TASK STATEMENT:
Nothing but the lines from the one containing "Image resolution: width=794" through the last line of the records belongs in the answer, copied exactly and with the pictures left out.

Stored data:

===============

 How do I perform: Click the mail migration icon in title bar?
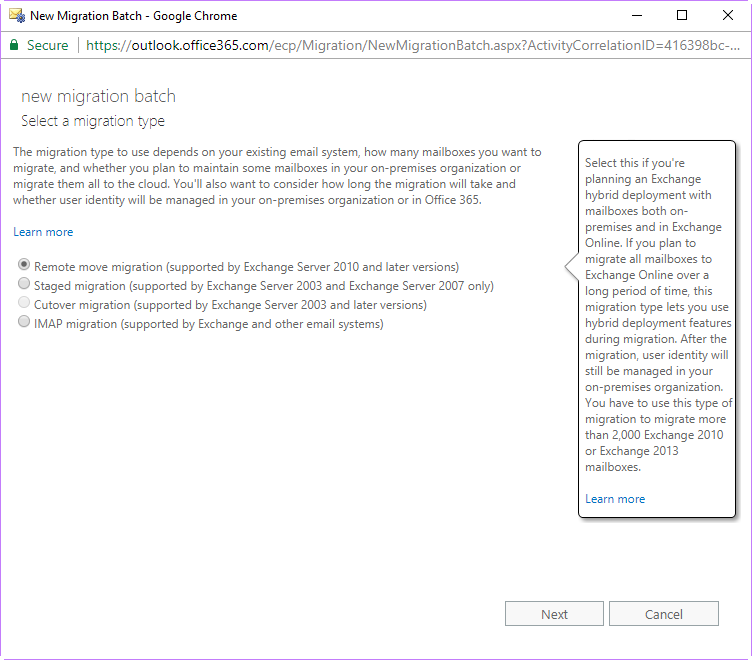17,16
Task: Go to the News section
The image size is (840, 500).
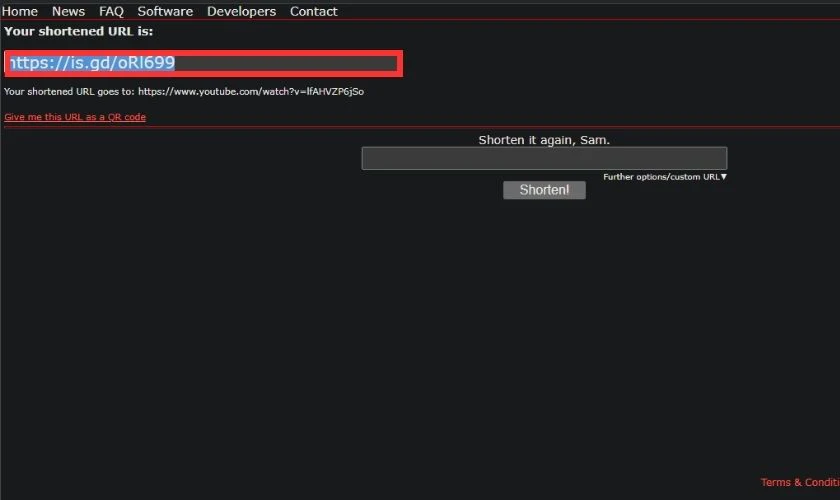Action: click(x=68, y=11)

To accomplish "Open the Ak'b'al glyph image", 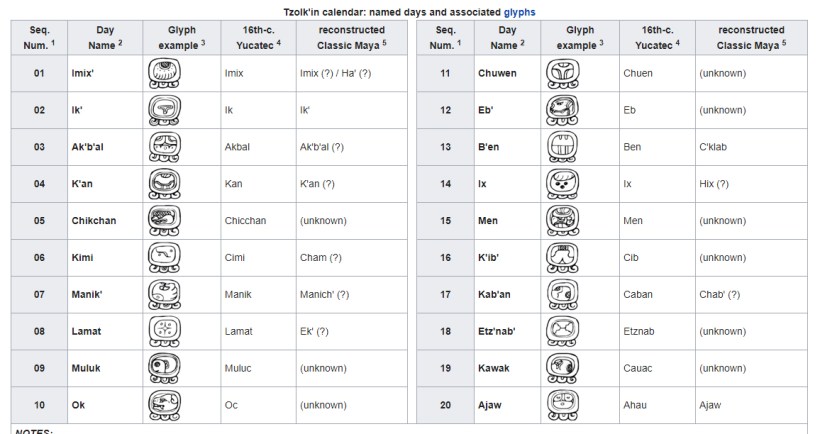I will [163, 147].
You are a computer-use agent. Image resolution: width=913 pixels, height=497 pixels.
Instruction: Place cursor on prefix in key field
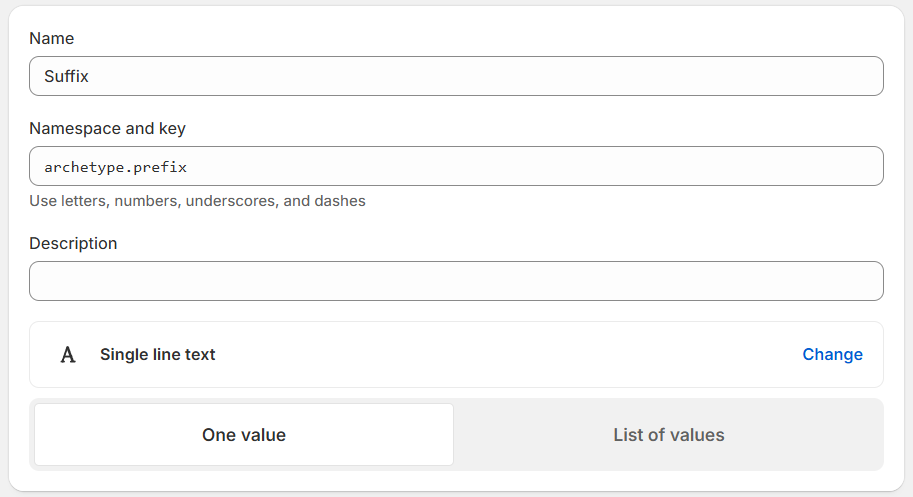pyautogui.click(x=160, y=167)
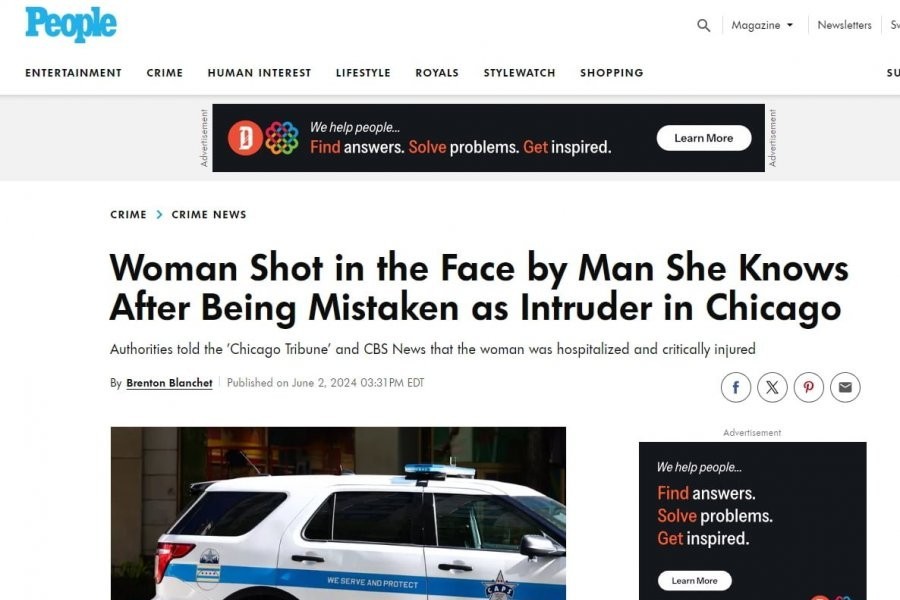Click the Dotdash Meredith ad logo
Screen dimensions: 900x600
(x=263, y=138)
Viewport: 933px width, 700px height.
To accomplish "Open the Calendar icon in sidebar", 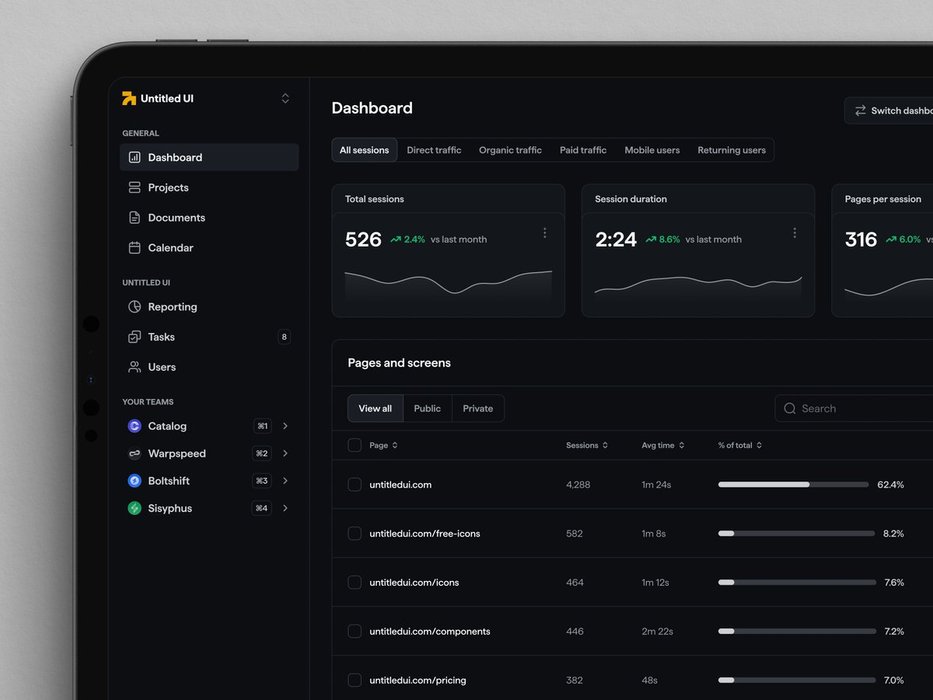I will click(135, 248).
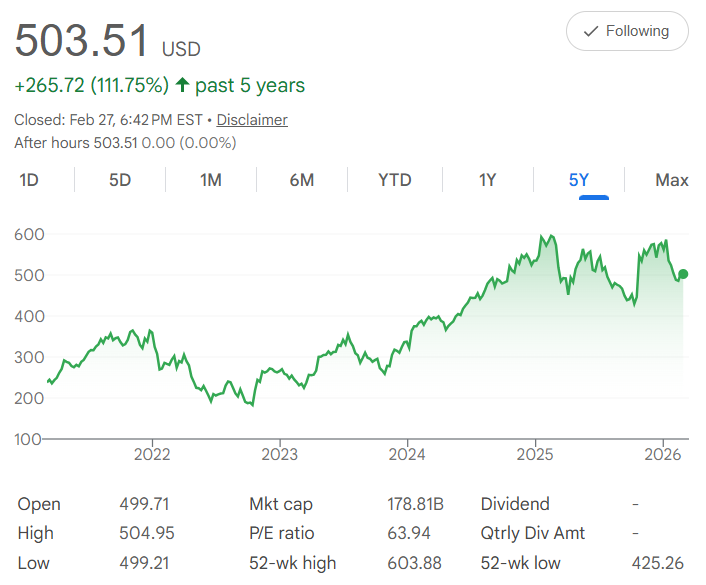Switch to the 1D range tab
This screenshot has width=706, height=585.
(29, 180)
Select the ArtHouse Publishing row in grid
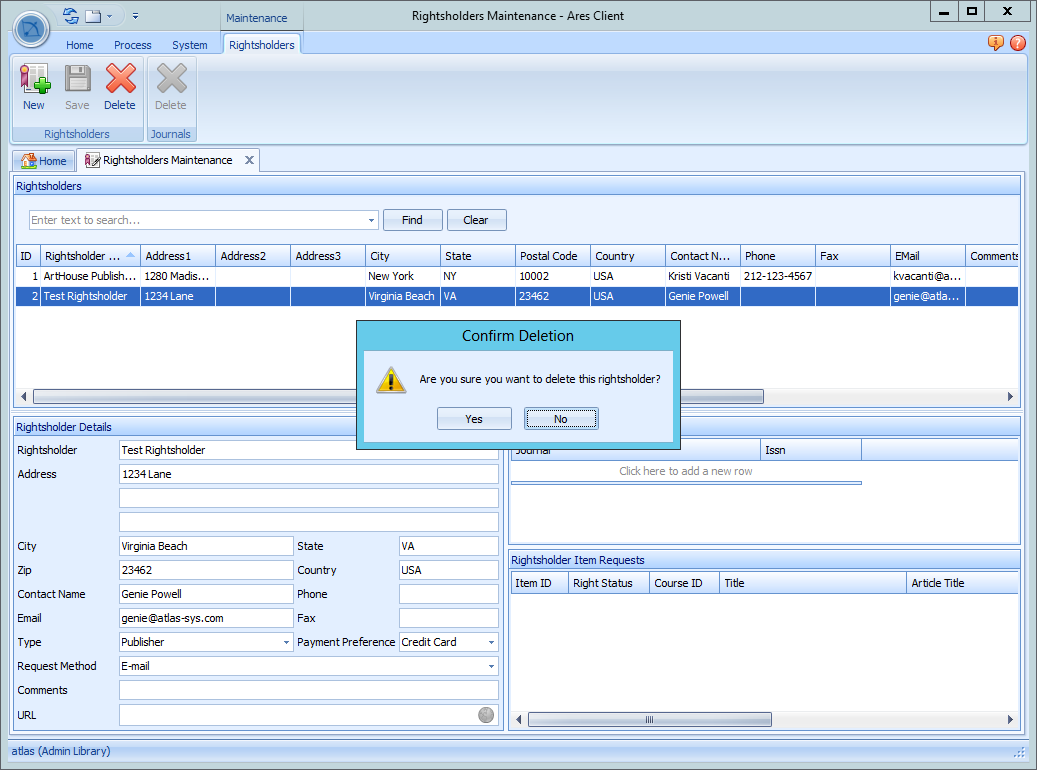 [x=90, y=276]
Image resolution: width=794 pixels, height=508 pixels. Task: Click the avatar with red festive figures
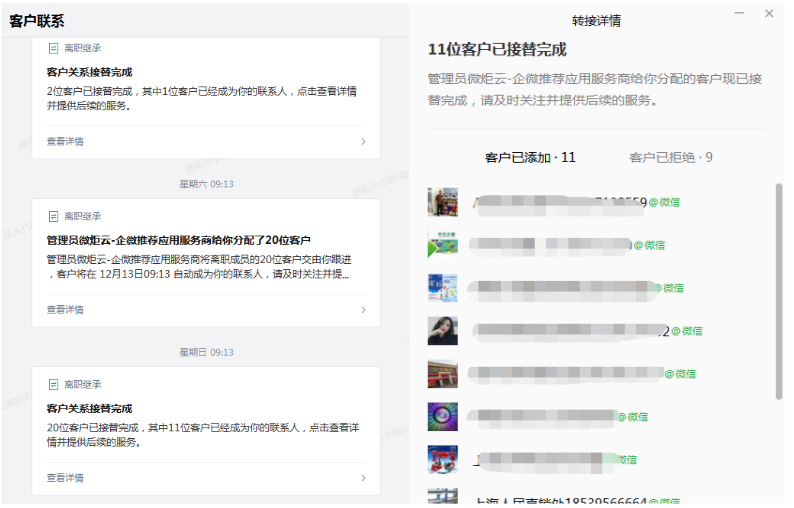click(x=442, y=460)

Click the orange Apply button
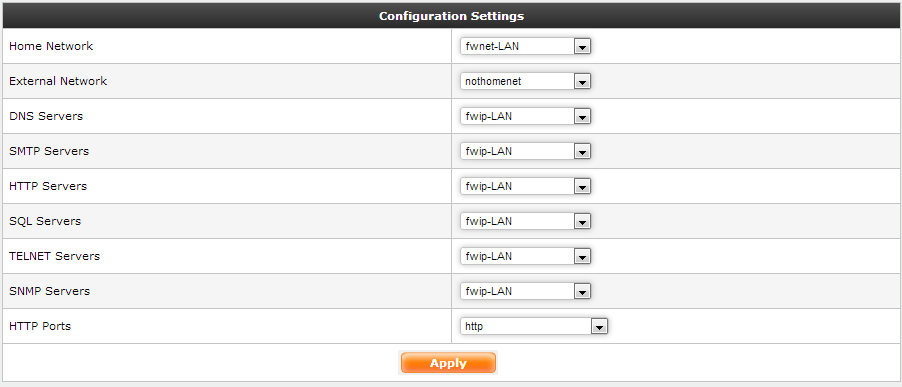(448, 363)
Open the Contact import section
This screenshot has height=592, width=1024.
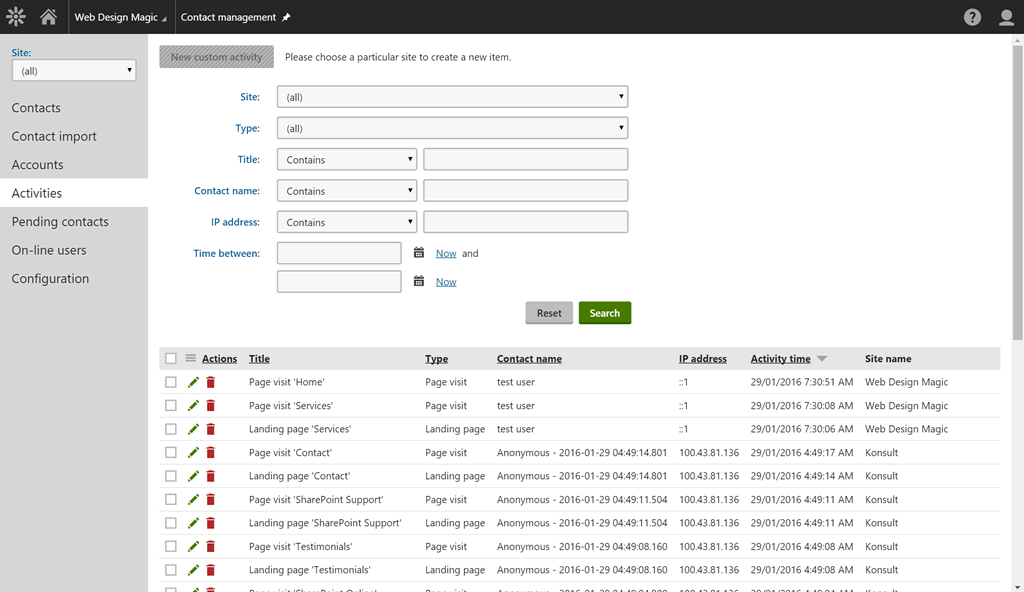tap(54, 136)

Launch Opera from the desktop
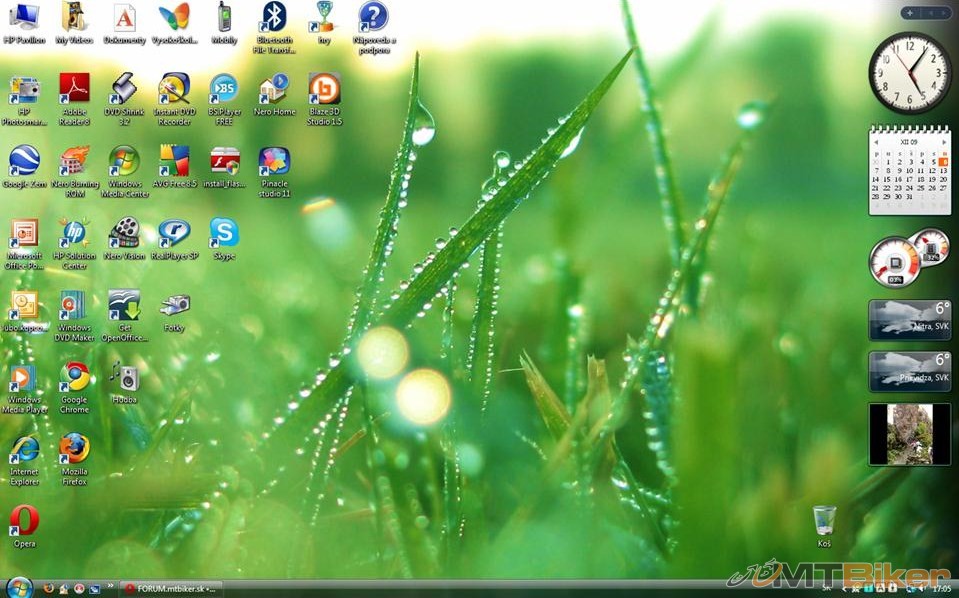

===============

TASK RESPONSE:
Image resolution: width=794 pixels, height=508 pixels. Task: Click the avatar with red festive figures
click(x=442, y=460)

Click the orange Apply button
(448, 363)
Open the Contact import section
This screenshot has height=592, width=1024.
tap(54, 136)

Launch Opera from the desktop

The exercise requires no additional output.